Why IndiGo shares are up 4% despite DGCA's ₹22cr fine

Jan 19, 2026
03:52 pm

What's the story

IndiGo's shares rose by 4% today, despite the airline being slapped with a ₹22 crore fine by the Directorate General of Civil Aviation (DGCA) over flight cancellations last month. The penalty is among the largest ever imposed by the regulator on any airline for disrupting flights. Between December 3 and 5, 2025, IndiGo canceled over 2,500 flights and delayed nearly 1,850 flight across India.IndiGo's shares declined 14.2% that month, its steepest fall since October 2024.

Regulatory action

DGCA's investigation reveals operational deficiencies at IndiGo

The DGCA's investigation found several deficiencies in IndiGo's operations after stricter pilot rest and duty rules were implemented last year. The regulator imposed a ₹30 lakh fine for the airline's failure to establish a scheme for compliance with flight time limits, duty periods, and rest periods. Another ₹30 lakh penalty was imposed for "failure of accountable management to ensure overall functioning" according to DGCA standards.

▶ Items
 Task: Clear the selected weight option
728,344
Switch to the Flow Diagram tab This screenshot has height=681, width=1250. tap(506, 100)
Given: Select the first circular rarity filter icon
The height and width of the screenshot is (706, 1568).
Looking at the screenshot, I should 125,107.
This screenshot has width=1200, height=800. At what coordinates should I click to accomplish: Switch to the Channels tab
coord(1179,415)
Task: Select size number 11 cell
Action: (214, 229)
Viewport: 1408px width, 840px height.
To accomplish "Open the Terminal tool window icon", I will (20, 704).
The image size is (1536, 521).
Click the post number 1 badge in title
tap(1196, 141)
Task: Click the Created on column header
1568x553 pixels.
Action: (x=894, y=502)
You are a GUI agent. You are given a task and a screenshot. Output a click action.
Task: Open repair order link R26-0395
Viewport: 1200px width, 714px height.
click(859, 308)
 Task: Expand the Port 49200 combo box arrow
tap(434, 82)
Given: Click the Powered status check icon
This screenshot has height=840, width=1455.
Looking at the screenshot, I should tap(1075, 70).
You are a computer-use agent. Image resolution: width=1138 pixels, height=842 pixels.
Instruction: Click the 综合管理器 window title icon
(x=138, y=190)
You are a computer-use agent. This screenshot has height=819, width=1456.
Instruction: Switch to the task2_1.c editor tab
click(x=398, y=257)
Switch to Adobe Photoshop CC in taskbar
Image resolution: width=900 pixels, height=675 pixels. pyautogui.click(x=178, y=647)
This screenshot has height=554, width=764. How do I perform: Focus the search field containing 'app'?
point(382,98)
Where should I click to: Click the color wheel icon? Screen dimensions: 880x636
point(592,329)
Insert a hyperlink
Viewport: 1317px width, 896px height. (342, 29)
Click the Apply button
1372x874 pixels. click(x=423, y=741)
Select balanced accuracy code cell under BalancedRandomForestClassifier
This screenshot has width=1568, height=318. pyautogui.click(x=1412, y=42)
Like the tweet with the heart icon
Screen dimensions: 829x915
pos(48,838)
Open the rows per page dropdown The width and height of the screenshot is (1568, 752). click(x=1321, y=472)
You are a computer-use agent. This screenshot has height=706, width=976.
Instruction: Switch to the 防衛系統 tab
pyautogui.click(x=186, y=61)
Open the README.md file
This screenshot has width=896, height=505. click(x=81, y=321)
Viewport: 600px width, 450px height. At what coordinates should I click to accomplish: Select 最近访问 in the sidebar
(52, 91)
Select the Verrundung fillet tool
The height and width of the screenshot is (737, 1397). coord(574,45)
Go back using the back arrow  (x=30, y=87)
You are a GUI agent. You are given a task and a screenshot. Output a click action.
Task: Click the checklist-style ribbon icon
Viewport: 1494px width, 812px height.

▶ What you need to do
From the piece on IndiGo's shares and the DGCA fine, list each penalty the regulator imposed on the airline, giving its amount and the reason the text states for it.

▶ Exercise result
- ₹22 crore: over flight cancellations last month
- ₹30 lakh: for the airline's failure to establish a scheme for compliance with flight time limits, duty periods, and rest periods
- ₹30 lakh: for "failure of accountable management to ensure overall functioning" according to DGCA standards